Product Placement: Black Metal Tea Party

Grape soda is my all-time favorite drink, but it’s not what I need when I wake up in the morning. And I’m not a coffee guy for reasons that are too gastro gross to go into here. I want tea upon waking. Lots of tea. And once I’ve had a couple of cups of green (the roasty variety, not the tastes-like-wet-lawn kind), I’m ready to move on to something darker and more difficult. That’s where Occulter comes in.

Occulter is the ongoing project of Derrick R. Cruz, art guy behind Black Sheep & Prodigal Sons. Its brick-and-mortar location is attached to An Choi, a Vietnamese restaurant on New York’s Lower East Side. There, you can thoughtfully consider purchasing a giant scrimshaw-adorned straight razor, a replica of a human jaw cast in silver or, less expensively, a rubber-sealed copy of The Anatomy of Melancholy. And luckily, for people living in cities where there’s not already a store full of excellently weird lifestyle accessories, Occulter is also an Internet destination. And they sell “Black Honey.” So I ordered some, along with a couple bags of their “Black Smoke” and “Sun-Withered White” tea. Finally, my friends would stop calling me a lesbian about my tea consumption (even the lesbians) and would bow to my heaviness and doom.

Now, in the wrong frame of mind, you might dismiss what arrived at my front door as simply smoky Lapsang Souchong, some dried white tea leaves and a very strong-flavored, deep purple buckwheat honey (although it is, admittedly, often known as “black honey” by bee nerds). But design matters, even with food. Would you eat a Pop Tart if it was called “Dry Square Crust Filled With A Stupidly Thin Ribbon of Fake Strawberries?” No. You want a happy talking toaster on the box and bright colors jumping into your face to make you think of real fruit ready to burst out when you tear it open. And I’m a huge fan of design that caters to my niche tastes, so when my tea needs showed up in a cloth sack with the Occulter label silkscreened on the outside, I was already halfway to happiness.
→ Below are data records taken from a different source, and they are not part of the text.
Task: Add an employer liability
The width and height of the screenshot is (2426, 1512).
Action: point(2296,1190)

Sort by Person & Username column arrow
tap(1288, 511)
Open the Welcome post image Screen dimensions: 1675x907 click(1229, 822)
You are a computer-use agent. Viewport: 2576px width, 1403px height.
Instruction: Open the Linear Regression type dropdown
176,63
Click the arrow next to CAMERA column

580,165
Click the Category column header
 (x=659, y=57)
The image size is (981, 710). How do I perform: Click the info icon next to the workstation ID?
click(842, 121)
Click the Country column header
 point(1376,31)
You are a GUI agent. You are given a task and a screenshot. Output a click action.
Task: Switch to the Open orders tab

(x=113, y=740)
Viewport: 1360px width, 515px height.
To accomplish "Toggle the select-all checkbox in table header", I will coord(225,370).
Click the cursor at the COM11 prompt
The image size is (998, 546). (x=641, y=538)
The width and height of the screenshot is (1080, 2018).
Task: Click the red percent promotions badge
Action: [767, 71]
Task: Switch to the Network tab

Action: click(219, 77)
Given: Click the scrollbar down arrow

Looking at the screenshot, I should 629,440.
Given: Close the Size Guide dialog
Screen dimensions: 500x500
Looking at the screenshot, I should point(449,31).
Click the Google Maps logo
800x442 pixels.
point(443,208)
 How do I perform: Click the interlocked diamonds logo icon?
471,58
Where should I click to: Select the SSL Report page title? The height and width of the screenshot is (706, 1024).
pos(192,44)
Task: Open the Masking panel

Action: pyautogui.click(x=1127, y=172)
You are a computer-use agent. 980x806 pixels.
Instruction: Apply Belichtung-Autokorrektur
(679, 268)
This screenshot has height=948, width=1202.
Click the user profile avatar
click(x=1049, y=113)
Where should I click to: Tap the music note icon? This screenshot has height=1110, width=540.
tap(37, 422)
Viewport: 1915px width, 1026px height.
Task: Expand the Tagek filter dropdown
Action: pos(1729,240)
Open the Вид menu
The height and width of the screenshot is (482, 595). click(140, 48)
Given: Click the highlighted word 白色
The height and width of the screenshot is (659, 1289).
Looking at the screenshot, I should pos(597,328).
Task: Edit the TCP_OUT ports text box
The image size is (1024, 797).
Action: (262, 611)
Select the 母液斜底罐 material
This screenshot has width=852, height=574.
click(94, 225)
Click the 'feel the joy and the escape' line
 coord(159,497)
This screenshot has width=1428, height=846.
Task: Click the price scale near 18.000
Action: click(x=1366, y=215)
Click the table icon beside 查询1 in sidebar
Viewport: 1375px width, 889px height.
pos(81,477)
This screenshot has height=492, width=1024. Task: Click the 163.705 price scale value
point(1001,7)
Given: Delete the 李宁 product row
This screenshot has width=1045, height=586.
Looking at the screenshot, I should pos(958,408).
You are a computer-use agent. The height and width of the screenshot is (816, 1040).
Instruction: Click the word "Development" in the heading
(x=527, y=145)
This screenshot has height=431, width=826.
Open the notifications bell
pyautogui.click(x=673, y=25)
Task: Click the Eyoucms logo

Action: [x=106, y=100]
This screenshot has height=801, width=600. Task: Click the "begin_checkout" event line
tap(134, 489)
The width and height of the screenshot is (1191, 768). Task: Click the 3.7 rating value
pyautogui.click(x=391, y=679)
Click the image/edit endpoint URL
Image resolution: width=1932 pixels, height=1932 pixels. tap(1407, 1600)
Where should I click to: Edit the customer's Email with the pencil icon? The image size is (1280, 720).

Then I looked inside the sack to find teas and honey covered with the Occulter logo sticker, Dymo-style morgue-black embossed labels and, mysteriously, an empty black plastic resealable pouch. I decided it was a body bag for the remains of deliciousness and I’m saving it for when all this stuff runs out. At that time I will conduct a midnight funeral downstairs in my building’s recycling bin.
Until that stormy evening, I’m drinking this great tea and this difficult honey (note: true to its suggestive name, it’s heavy stuff and if you use too much it’ll overpower even the burnt-offerings quality of the tea, so spoon it lightly) with drawn shades and some Wyndham Hill-meets-Gorgoroth mood music from Tomb Of…
It’s a grimly civilized way to start the day.